■ Excerto do documento:

+++++

Abel Coentrão escreveu que o “dia europeu sem carros deveria ser substituído pelo dia europeu das ruas com gente”, onde se conseguisse vislumbrar o canto dos pássaros pelo silenciar dos motores, a alegria das crianças e dos idosos a utilizarem as praças e os jardins da cidade. Precisamos de mais espaço público para a vida na cidade.
Mas a tendência parece regressiva. Na mesma semana da mobilidade anunciou-se que a via rápida de Almada à Costa da Caparica vai aumentar para quatro vias de trânsito em cada sentido, em vez de se criar um sistema eficiente de transporte público. Alguns BRT em construção vão retirar espaço às ciclovias e passeios, mantendo os canais rodoviários.

+++++

■ Dados fornecidos:
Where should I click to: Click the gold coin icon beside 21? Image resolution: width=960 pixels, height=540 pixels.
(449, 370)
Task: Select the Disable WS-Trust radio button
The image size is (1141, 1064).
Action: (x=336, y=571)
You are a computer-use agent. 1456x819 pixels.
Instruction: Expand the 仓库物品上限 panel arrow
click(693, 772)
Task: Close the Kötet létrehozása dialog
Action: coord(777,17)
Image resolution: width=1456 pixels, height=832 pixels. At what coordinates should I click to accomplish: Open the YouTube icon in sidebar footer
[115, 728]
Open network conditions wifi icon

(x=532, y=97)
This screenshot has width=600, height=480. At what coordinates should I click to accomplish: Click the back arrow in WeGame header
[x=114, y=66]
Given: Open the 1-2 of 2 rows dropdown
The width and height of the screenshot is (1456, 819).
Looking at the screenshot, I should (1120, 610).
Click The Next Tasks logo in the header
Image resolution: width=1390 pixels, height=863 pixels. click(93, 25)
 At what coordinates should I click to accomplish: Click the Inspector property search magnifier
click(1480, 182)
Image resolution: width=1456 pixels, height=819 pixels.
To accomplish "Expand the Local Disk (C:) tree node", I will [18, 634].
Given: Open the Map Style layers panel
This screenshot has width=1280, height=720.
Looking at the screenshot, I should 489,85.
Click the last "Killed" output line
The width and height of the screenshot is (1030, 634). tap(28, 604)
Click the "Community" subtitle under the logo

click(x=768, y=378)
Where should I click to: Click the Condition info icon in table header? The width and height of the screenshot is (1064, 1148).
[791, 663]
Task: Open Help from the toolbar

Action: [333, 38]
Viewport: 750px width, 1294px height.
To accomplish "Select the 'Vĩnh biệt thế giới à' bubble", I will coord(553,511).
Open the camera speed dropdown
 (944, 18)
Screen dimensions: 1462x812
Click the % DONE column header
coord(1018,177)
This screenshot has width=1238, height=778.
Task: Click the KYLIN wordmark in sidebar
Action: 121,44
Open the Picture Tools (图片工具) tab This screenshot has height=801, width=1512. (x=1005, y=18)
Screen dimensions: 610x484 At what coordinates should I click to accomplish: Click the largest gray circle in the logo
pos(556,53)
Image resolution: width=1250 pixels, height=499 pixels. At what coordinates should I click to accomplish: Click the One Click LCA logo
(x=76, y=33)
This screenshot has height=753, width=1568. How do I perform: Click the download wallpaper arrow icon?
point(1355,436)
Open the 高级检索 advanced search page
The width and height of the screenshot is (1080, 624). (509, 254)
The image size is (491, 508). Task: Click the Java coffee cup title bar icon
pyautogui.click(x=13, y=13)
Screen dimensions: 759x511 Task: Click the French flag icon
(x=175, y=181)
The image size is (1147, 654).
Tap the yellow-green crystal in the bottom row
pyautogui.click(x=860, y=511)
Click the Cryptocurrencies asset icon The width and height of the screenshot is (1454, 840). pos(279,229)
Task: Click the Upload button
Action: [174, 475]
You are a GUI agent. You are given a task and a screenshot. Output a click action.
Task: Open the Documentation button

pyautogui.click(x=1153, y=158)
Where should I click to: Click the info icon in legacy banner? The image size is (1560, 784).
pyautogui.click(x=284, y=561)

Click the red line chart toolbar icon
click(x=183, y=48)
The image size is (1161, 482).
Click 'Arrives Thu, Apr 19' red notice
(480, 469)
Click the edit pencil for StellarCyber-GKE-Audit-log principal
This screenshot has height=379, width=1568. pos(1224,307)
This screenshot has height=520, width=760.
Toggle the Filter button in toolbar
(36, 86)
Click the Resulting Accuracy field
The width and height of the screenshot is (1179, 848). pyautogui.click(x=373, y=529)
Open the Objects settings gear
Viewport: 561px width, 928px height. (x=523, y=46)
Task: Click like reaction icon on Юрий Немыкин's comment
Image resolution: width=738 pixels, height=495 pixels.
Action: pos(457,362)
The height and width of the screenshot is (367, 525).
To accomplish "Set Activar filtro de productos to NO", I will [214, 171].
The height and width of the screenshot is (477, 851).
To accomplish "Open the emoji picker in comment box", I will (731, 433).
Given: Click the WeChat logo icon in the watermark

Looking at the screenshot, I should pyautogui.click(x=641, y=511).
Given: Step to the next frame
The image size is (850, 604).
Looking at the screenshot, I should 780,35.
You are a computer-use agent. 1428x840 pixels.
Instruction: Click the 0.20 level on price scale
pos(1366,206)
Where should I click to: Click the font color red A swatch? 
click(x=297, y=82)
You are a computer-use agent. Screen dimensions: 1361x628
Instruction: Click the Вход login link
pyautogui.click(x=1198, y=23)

+++++

■ Tarefas a realizar:
1. No excerto sobre mobilidade urbana, para quantas vias de trânsito em cada sentido vai aumentar a via rápida de Almada à Costa da Caparica?
2. Prossiga o texto sobre mobilidade urbana e espaço público a partir da sua última frase.
Não é preciso recorrer aos dados para nada.

■ Respostas por tarefa:
1. Para quatro vias de trânsito em cada sentido.

2.
Continuamos a estacionar em cima dos passeios, em segunda fila e em ruas pedonais. Mesmo com os combustíveis a preços incomportáveis, a taxa de motorização continua a aumentar. E nem o recém teletrabalho tem diminuído as deslocações de automóvel.
Ou seja, se por um lado temos uma retórica coletiva musculada nas prioridades e até com fundos estruturais, por outro a situação está pior.
Reconheço o esforço de muitos autarcas, mas sempre com uma enorme oposição no terreno, face a um espectro cultural extremamente resistente.
É tempo de agir! Temos uma bomba-relógio nas nossas mãos.